Редчайшая хунта в истории переворотов – чтоб такой раздрай. Кто решает, ни к чему не готов, кто готов, ничего не решает. Способные к действию и решению недаром в ГКЧП не входили. Идеологом путча выступал председатель Верховного Совета Анатолий Лукьянов. На тот момент едва ли не сильнейший политик советско-консервативного лагеря. Но его заявление с резкой критикой проекта Союзного договора (кстати, и в самом деле нелепого – ни да, ни нет) оглашалось отдельно от заявлений ГКЧП. Генералы Валентин Варенников, Альберт Макашов («удивлён неарестом Ельцина»), Владислав Ачалов рвались к делу – и не получали команды.

Партийных ортодоксов, типа секретаря ЦК КПСС Олега Шенина, вообще отодвигали на дистанцию. Все уже знали, даже гэкачеписты: где эта партия, там облом, там конец. Путч совершался на благо и во имя номенклатуры КПСС. Но об этом ни слова.

Когда впоследствии гэкачепистов обвиняли по статье 64 УК РСФСР в «заговоре с целью захвата власти», защитники имитировали недоумение: какого захвата? Ведь они и так обладали верховной властью в стране! Обвинение, казалось, легко отбивается. Но только если забыть ключевой момент: все они были обречены свою власть потерять, и притом в ближайшие месяцы, если не недели.

Гражданские свободы, многопартийность и выборность не оставляли камня на камне от партократии КПСС, коммунистической идеократии и тотального диктата союзного центра. Рушились основы основ политической системы, в которой только и могла существовать власть членов ГКЧП. Что говорить, когда Союз ССР, который они возглавляли, вообще переставал существовать. Шесть республик к тому времени уже провозгласили независимость. Остальные явно готовились к тому же решению. Кто быстрей, кто медленней, но единым вектором. Что говорить, когда из-под союзного контроля выламывалась РСФСР – под лозунгами «Демократической России». Решительная победа Бориса Ельцина на российских президентских выборах обозначила полную несовместимость новой страны с со старой системой. И с её конкретными носителями. Да ещё такими конкретными, как «Пуго, Стародубцев, Тизяков, Янаев, Павлов и Бакланов, Язов и Крючков…»

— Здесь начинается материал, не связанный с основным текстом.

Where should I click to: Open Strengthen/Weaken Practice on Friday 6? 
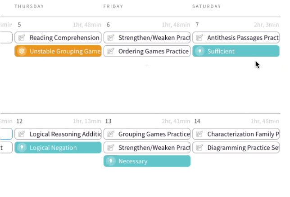147,38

Значительная часть правящей номенклатуры к тому времени освоилась в новых временах. Многие аппаратчики были готовы к дальнейшим преобразованиям, видели в них реальную выгоду для себя. Если говорить о России, то взять хотя бы Юрия Лужкова (хотя почему бы не Владимира Путина при ленинградском мэре?). Но в большей своей части советский правящий слой занимал консервативные позиции. Выраженные в создании ГКЧП. С соответствующими последствиями, которые предвидел мэр Москвы Гавриил Попов: «Аппарат так и не смог выдвинуть ни своего лидера, ни своей программы. Нет способных людей».

Главными текущими опасностями представлялись советским консерваторам два неодолимых процесса. Рыночная трансформация экономики выбивала материальную базу номенклатурной власти. Суверенизация республик просто ликвидировала управляемое ими государство. Недаром в последующих документах ГКЧП именно хозяйственные и союзно-государственные  проблемы подавались как первоочередные. При том, что гражданско-политические свободы гэкачеписты обещались оставить. Даже вставали на защиту «избранных народом Советов» от «префектур и мэрий». Но многим не хватало наивности поверить в такие обещания. И в «поддержку частного предпринимательства» действительно частные бизнесмены отчего-то не поверили.

Без государственного переворота и диктаторского режима путчисты просто-напросто превращались в пенсионеров. Что не предел мечтаний для государственного деятеля. Да ещё сформированного советской системой. Приверженность которой, думается, была у них вполне искренней.

«Обращение к советскому народу» (датированное, кстати, не 19-м, а 18 августа) красочно описывает положение дел в стране: «Начатая по инициативе М. С. Горбачёва политика реформ зашла в тупик. Страна стала неуправляемой. Возникли экстремистские силы, взявшие курс на ликвидацию Советского Союза, развал государства. Растоптаны результаты общенационального референдума о единстве Отечества. Хаотичное, стихийное скольжение к рынку вызвало взрыв эгоизма, резкое падение уровня жизни, расцвет спекуляции и теневой экономики. Если не принять срочных и решительных мер, неизбежен голод и новый виток обнищания. Преступность быстро растёт, организуется и политизируется. Мы намерены незамедлительно восстановить законность и правопорядок».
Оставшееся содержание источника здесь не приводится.